What is expected: Carry over every entry exactly as it appears in the records.

***** Data

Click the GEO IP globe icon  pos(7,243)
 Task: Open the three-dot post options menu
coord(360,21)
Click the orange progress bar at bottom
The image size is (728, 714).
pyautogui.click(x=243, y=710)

**********

Solution:
Click the GEO IP globe icon  pos(7,243)
 Task: Open the three-dot post options menu
coord(360,21)
Click the orange progress bar at bottom
The image size is (728, 714).
pyautogui.click(x=243, y=710)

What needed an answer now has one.